▼▼▼
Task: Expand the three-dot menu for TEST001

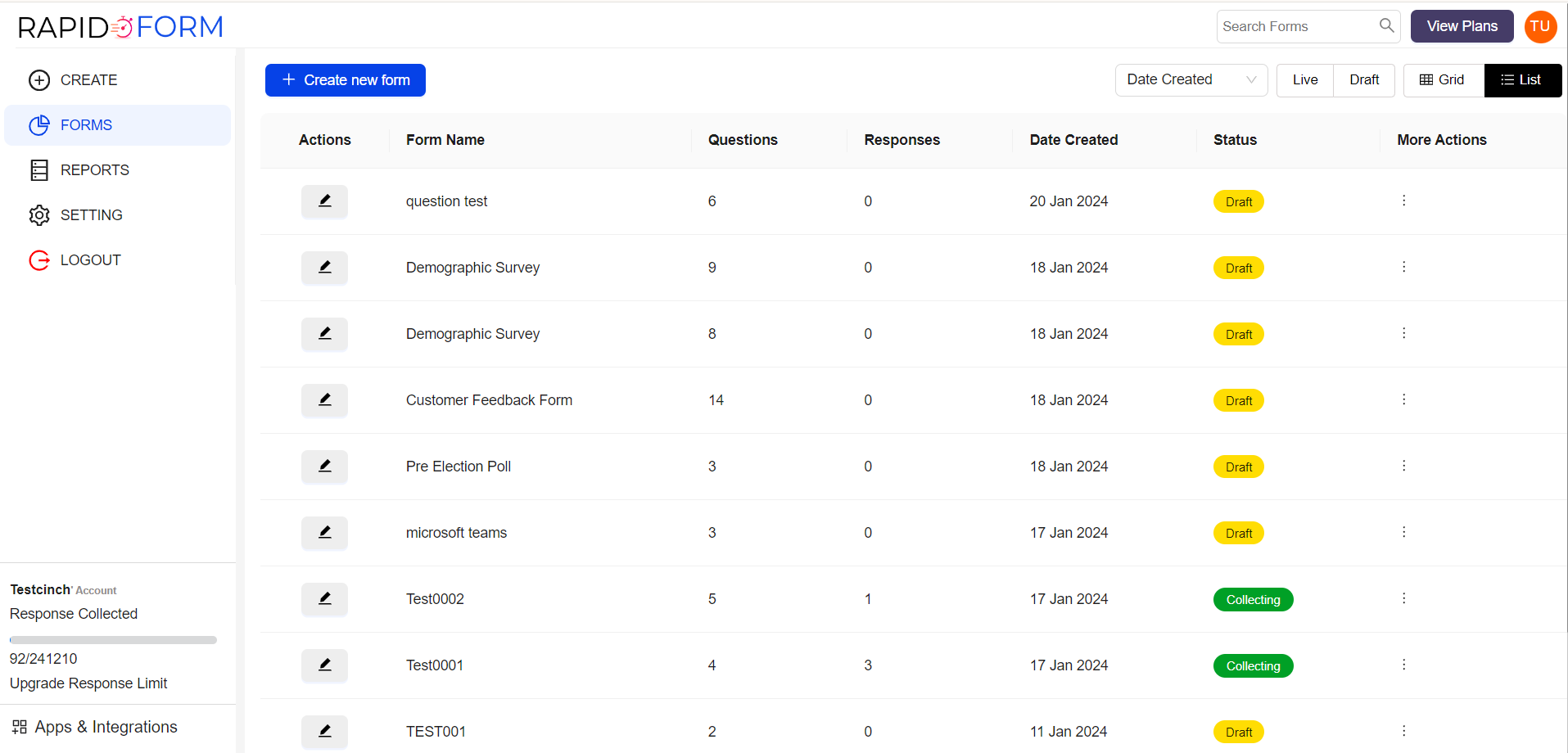Action: point(1403,731)
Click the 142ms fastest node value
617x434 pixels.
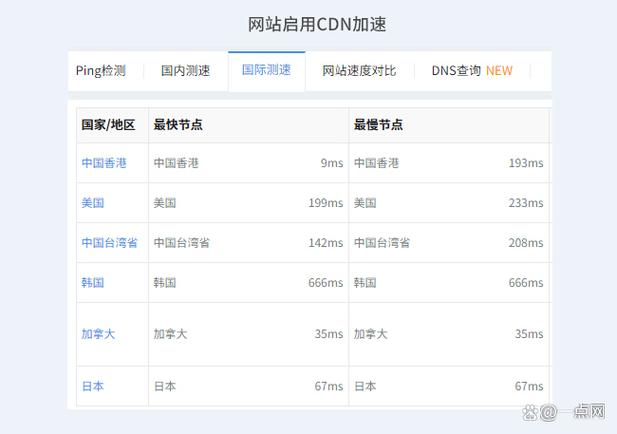point(326,243)
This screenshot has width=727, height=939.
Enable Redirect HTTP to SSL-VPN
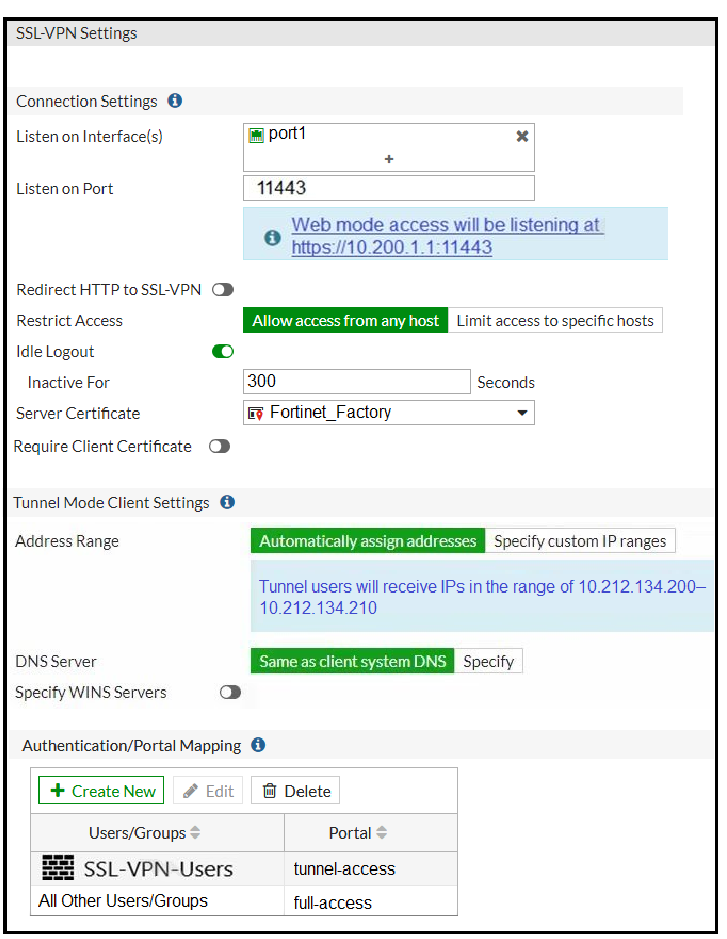click(x=222, y=290)
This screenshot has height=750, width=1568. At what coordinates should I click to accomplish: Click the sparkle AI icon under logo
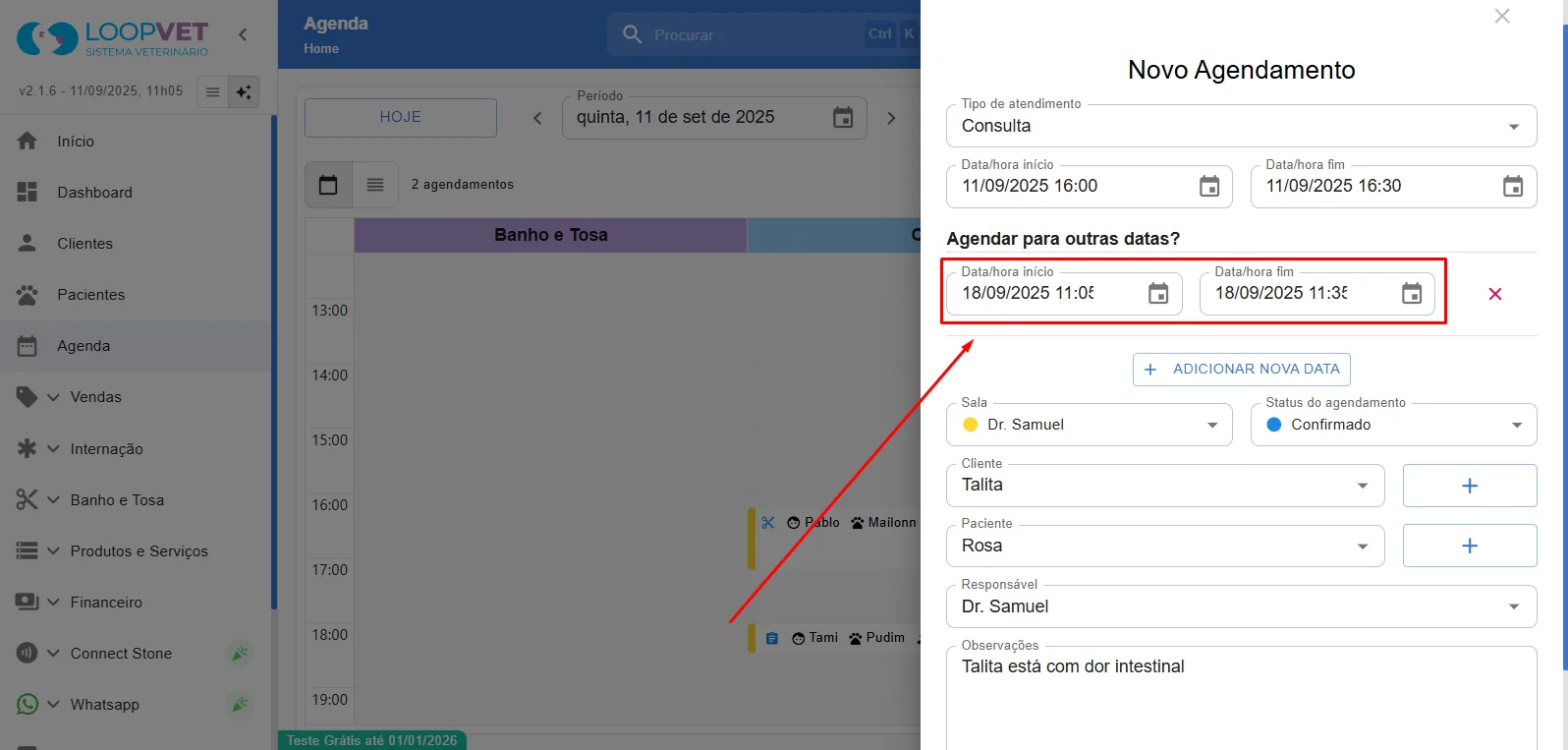[244, 92]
▲▲▲
» **Task requirements**: The copy must include every record exactly and none of the pictures.

» **Exercise output**:
Task: Expand the three-dot menu for TEST001

Action: point(1403,731)
Click the 142ms fastest node value
617x434 pixels.
point(326,243)
This screenshot has width=727, height=939.
Enable Redirect HTTP to SSL-VPN
click(x=222, y=290)
This screenshot has height=750, width=1568. At what coordinates should I click to accomplish: Click the sparkle AI icon under logo
[244, 92]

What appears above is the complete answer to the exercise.